The laughs in Knives Out are real, but easy, and Johnson’s critique of the 1 percent is also selectively sympathetic. Plummer’s patriarch is depicted less as the rotted root of a bad-apple tree than a genuine gentleman embarrassed by his successors—a bit of narrative calculus that ultimately doesn’t add up. We’re supposed to respect Harlan for being a great artist in an old-school discipline, a storyteller who built his empire from the ground up. Yet for the movie to work, Harlan has to have presided over a viper’s nest of mercenary relatives for decades without being responsible for their behavior or complicit in their awfulness. Johnson doesn’t quite suspend our disbelief on this point. Similarly, it’s Harlan’s affection for Marta—his respect and admiration for her self-effacing service—that’s supposed to cue us to feel the same way, especially once the the big mid-story twist hits and the surviving Thrombeys find some good reasons to be (even more) suspicious of the outsider in their midst.

It’s that sense of not belonging—a mix of alienation and gratitude—that connects Marta and Benoit, and the interplay between Craig and de Armas is genuinely charming, oscillating between solidarity and skepticism. They are each, in their way, audience surrogates, and it’s possible that Knives Out would have a little more actual tension (as opposed to expertly engineered suspense) if we were allowed to believe for even a moment that either of them was flawed. Johnson has given Marta a wonderful character tic wherein she’s incapable of telling a lie without vomiting, as if anything less than full transparency would eat away at her insides—it’s a detail that, within the script’s revelation-filled structure, doubles as a gimmick. Marta’s inability to fib is balanced against Benoit’s tendency toward wild, grandiloquent speculation, which Craig plays with just the right level of hearty, self-satisfied cheerfulness—he’s a better Hercule Poirot than Kenneth Branagh was in Murder on the Orient Express. There’s also a third outsider, Harlan’s grandson Ransom (Chris Evans), whose outcast status may or may not be a form of deception; either way, seeing Evans ditch the stolid Captain America act to play somebody more malevolently multileveled has a little bit of a kick.

Visually, Johnson goes all out to give Knives Out the kind of tactile splendor absent in CGI spectacles; the Thrombey mansion is a marvel of macabre production design, and in its way, as symbolically and socioeconomically suggestive as the mansion in Bong Joon-ho’s Parasite, another mystery-thriller with a sociological undertow.

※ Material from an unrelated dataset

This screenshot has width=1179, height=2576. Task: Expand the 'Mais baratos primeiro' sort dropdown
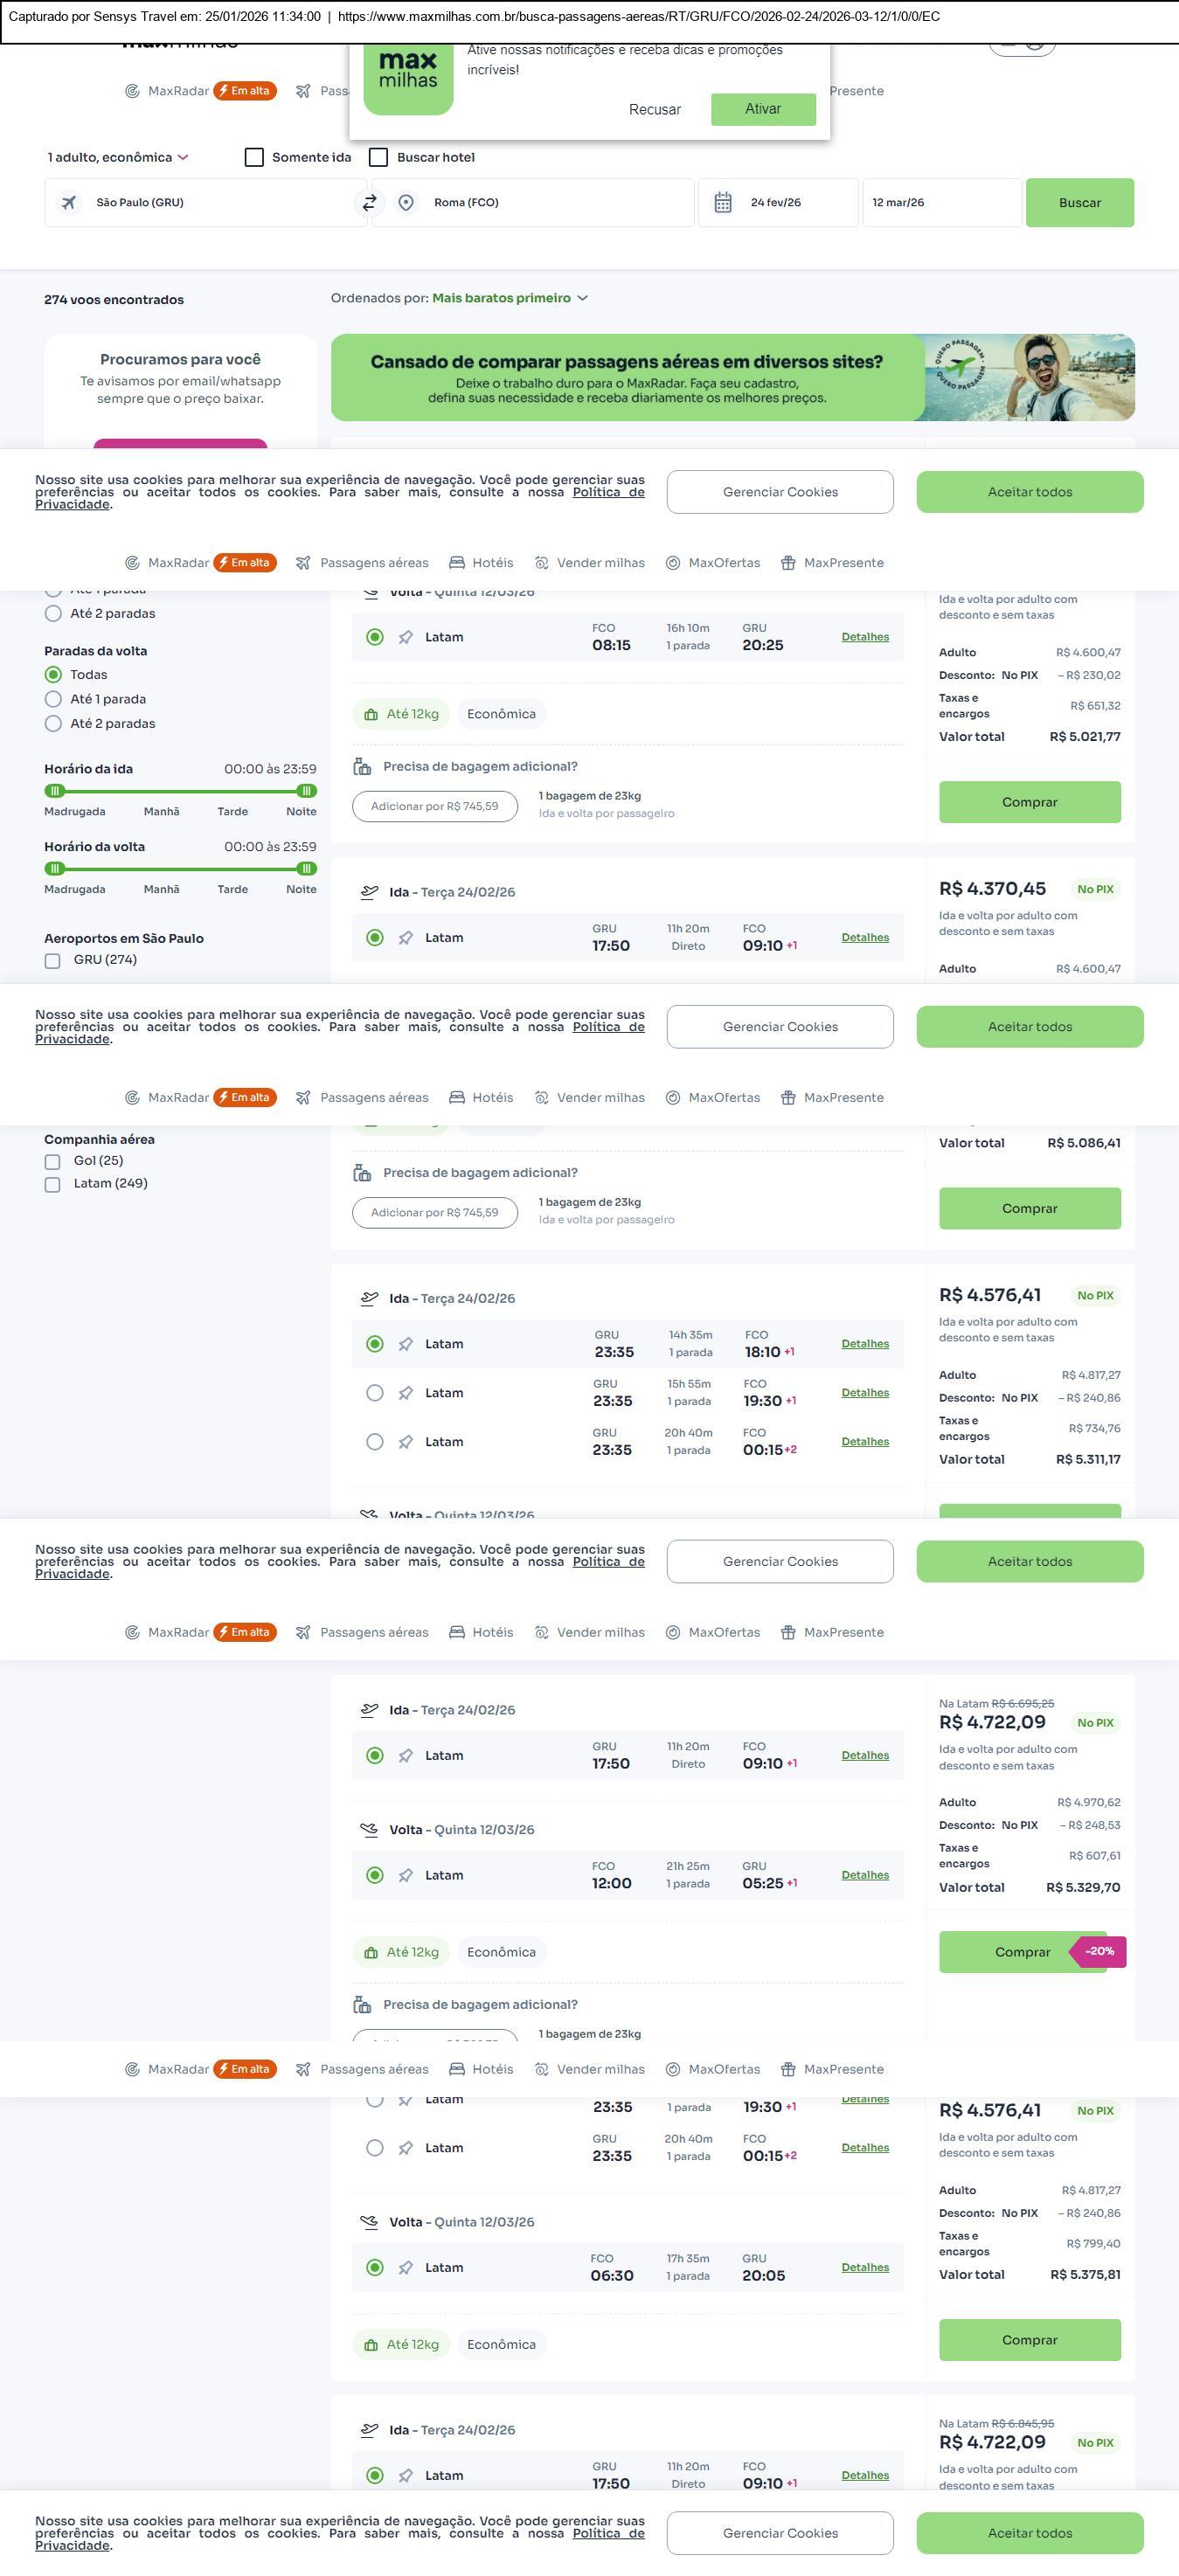510,298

Johnson and his cinematographer, Steve Yedlin, delight in moving the camera around the cramped yet cavernous space of the old house, and while the film’s style isn’t as wildly baroque as it could be, there’s genuine control in the way the scenes have been shot, staged, and assembled—a feeling of velocity that doesn’t sacrifice the sort of telling details that need to be included to give the audience any chance of unraveling the mystery in real time.

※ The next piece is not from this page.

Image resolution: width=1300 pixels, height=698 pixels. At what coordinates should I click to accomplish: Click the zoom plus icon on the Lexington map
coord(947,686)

In a movie like this, the only thing more important than trying to fool the viewer is making sure to play fair at the same time, or else the solution, however intricate, ends up being unsatisfying. On a single viewing, Knives Out seems to hold together; what sticks out at odd angles is the insistence on pop-culture in jokes (like an aside mentioning Edgar Wright’s Baby Driver) and the aforementioned, obvious observations about haves and have-nots. As a smartly crafted and shaped piece of entertainment, Johnson’s movie comes off especially good in a moment when such mid-budget, story-driven movies have all but disappeared; it’s a throwback that’s also an outlier. But in desiring to be simultaneously out of time and of the moment, Knives Out is perhaps trying to do a little bit too much.